Important indicators to economic recovery
Have we hit bottom yet?
When it comes to the economy, nobody knows for sure. The news remains mixed, and conclusive answers won’t be available for months.
Still, several indicators could help point to an eventual recovery. Here are some things to watch for:
Housing stability
The slump in residential real estate was the catalyst for the credit crunch and weak economy. It also has undermined consumer sentiment, since homes remain the largest asset for most Americans.
“It’s a lynchpin of this cycle because the longer the housing market remains depressed and the deeper home prices fall, the more stress will build on the balance sheets of banks and consumers,” wrote Kelly Bogdanor of RBC Wealth Management.
Before the skies clear, housing needs to improve. Bogdanor is watching for telltale signs like rising prices and an easing of the supply of homes for sale, which now stand near a record high.
Anthony Sanders, a finance and real estate professor at Arizona State University, thinks prices will firm earliest in the most desirable urban areas, and he thinks it may have started.
Fewer surprises
Investors hate it when skeletons fall out of the closet, yet the bones have been piling up from bailouts, bankruptcies and other blowups involving Countrywide Financial, Bear Stearns, IndyMac Bank, Fannie Mae, Freddie Mac and others.

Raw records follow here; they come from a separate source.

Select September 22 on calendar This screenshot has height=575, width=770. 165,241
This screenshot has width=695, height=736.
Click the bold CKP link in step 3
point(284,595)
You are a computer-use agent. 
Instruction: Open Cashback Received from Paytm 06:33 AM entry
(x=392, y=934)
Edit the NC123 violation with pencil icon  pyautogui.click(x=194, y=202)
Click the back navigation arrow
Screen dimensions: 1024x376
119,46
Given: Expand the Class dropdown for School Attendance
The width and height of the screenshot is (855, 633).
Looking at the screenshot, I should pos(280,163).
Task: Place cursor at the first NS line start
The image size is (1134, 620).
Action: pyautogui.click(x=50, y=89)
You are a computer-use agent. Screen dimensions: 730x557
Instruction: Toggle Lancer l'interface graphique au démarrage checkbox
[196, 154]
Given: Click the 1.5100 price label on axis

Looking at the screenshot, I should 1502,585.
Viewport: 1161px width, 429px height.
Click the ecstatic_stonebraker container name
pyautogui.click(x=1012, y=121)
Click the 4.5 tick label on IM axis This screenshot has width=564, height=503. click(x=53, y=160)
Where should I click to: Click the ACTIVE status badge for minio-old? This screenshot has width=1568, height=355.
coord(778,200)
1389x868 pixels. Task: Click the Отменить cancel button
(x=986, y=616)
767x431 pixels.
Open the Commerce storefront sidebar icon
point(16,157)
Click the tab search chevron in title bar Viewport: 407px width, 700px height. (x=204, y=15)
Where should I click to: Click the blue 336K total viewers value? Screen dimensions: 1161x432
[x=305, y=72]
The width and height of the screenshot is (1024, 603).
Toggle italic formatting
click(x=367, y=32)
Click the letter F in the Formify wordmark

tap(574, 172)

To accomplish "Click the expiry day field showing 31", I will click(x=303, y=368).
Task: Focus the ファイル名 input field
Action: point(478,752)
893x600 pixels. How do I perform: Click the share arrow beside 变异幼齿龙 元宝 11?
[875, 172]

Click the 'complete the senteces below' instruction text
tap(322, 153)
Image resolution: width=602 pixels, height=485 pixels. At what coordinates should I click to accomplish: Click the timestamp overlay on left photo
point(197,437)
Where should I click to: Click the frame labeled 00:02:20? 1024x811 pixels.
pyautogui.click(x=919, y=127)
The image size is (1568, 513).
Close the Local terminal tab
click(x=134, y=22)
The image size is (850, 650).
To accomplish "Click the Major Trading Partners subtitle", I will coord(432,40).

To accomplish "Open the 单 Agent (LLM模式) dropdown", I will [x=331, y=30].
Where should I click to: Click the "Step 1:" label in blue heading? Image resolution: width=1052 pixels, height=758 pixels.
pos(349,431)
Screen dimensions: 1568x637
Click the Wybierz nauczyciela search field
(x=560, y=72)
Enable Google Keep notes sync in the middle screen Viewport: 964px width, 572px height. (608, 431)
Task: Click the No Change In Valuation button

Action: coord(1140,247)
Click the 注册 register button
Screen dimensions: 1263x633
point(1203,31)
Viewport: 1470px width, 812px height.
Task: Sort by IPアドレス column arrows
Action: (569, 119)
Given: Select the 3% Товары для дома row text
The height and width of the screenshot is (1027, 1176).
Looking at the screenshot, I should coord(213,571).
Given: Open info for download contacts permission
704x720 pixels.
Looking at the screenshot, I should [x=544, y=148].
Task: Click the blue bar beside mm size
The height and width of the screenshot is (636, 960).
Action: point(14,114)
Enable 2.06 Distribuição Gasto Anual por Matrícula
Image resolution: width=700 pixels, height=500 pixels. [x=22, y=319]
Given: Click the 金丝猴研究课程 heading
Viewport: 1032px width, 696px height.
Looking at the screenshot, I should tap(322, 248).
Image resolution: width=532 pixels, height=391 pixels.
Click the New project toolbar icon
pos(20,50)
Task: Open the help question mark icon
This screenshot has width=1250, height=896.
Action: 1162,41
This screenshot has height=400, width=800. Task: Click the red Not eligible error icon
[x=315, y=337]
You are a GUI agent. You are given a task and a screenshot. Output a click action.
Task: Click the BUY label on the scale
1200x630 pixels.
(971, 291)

Banks and other financial firms aren’t out of the woods yet. Troubled loans, writeoffs and losses abound. More banks are likely to fail. Gerard Cassidy, senior bank analyst at RBC Capital Markets, predicts 265 banks could go under from 2008 through 2010, nearly all of them small institutions.
FBR Capital Markets also paints a grim picture, with an expectation that nonperforming loans will remain troublesome through year-end amid fears that problems might spread into commercial and industrial loans.
But they also say investor pessimism toward banking and bank stocks might have become overblown.
Leading indicators
One of the best divining rods of future performance is a compilation of key statistics known as the index of leading economic indicators, which tracks time-sensitive factors such as building permits, supplier deliveries and manufacturer orders. These factors don’t work perfectly but, taken together, provide a fairly good glimpse on where things are headed.
For roughly the past year, the leading indicators have been bouncing around like a ping-pong ball – up one month, down the next. The index has dropped the past two months, although by minuscule amounts. A notable uptick here would be a positive signal, but it hasn’t happened yet.
Rising stock prices
The stock market also could prove a good harbinger of an eventual recovery. Investors tend to anticipate corporate profits and economic conditions six to nine months down the road. Just as the market peaked late last year before some of the worst news hit, stocks could push higher before the all-clear signal comes.
In six of the past nine bear markets, stocks in the Standard & Poor’s 500 index rallied within six months of first hitting bear territory, according to Bogdanor. Those gains ranged from 4 percent to 28 percent.
Consumer sentiment
Nearly everyone seems pessimistic these days. Sentiment indicators like that tracked by the University of Michigan now stand at or near their lowest points in decades.
Some consumer problems, such as debt overhang, will take years to work through. But other factors can change much more quickly. For example, moderating gasoline prices would likely boost public spirits, and so would an easing of food-price pressures.